**What this task involves:** Pull out every line below that contains the word "computer".

|---|

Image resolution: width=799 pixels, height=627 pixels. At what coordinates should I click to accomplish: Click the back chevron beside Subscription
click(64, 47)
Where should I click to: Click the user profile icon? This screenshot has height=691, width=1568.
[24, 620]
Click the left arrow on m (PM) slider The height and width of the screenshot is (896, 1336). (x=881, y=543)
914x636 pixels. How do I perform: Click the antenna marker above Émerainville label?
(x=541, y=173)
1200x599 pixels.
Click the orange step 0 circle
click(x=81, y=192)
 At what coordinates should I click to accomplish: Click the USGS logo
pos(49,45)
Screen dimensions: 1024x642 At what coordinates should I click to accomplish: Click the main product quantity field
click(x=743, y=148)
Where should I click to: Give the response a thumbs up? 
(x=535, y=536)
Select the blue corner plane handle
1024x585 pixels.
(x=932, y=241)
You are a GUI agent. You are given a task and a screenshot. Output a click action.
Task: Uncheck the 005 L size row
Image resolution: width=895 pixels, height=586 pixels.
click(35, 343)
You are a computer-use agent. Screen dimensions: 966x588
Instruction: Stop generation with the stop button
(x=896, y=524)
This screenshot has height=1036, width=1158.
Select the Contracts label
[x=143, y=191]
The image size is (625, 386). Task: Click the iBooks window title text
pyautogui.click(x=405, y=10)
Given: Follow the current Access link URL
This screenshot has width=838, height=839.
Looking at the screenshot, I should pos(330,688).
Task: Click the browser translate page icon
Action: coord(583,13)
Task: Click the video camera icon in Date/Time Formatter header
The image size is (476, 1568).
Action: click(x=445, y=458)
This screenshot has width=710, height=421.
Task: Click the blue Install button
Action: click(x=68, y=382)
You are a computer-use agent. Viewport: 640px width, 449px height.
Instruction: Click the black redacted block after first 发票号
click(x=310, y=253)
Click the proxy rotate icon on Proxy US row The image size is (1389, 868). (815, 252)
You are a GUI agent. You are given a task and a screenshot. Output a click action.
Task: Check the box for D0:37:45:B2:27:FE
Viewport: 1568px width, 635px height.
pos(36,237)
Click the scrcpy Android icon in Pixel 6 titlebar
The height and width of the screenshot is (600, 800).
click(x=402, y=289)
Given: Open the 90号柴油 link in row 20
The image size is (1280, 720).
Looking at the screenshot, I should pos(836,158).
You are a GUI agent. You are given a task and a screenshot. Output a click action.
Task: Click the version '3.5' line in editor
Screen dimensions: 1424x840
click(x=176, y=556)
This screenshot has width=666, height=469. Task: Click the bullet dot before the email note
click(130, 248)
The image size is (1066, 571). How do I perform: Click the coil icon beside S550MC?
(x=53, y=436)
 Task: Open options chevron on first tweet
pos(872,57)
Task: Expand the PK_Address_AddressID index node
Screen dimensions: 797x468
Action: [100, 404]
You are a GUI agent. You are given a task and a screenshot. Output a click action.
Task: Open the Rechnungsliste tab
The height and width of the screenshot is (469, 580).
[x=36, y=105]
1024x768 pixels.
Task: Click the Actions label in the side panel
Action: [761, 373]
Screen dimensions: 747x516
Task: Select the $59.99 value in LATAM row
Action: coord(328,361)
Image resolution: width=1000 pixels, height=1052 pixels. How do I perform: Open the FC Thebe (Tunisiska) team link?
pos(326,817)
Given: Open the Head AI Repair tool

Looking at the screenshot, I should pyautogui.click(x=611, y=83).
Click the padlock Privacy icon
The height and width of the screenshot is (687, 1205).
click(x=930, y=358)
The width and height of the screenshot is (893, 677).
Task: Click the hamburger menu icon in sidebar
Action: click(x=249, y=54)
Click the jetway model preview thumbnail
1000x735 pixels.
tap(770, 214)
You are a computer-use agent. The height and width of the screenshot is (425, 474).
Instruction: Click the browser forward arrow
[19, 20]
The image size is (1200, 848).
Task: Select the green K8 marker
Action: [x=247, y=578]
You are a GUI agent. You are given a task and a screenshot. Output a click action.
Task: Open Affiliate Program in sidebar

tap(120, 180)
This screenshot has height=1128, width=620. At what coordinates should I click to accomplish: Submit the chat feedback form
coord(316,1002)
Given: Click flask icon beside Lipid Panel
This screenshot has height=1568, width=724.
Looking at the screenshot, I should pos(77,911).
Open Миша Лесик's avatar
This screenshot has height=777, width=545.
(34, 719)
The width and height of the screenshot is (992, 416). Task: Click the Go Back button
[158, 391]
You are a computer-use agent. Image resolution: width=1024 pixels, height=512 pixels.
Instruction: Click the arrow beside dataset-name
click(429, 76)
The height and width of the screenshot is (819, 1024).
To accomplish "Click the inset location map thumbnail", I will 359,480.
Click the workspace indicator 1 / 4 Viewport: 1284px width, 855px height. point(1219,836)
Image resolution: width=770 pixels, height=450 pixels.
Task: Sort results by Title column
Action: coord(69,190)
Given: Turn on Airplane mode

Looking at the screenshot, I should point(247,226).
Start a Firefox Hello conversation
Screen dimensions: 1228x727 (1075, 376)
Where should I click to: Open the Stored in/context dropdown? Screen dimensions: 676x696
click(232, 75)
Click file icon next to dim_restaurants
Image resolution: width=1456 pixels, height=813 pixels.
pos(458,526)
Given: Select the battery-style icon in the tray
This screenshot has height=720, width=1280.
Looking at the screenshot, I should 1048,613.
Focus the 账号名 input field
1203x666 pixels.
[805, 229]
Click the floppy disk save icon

|---|

**Response:**
You are a computer-use agent. Screen dimensions: 966x588
You are a computer-use agent. Viewport: 640px width, 449px height.
You are a computer-use agent. The height and width of the screenshot is (425, 474).
You are a computer-use agent. Image resolution: width=1024 pixels, height=512 pixels.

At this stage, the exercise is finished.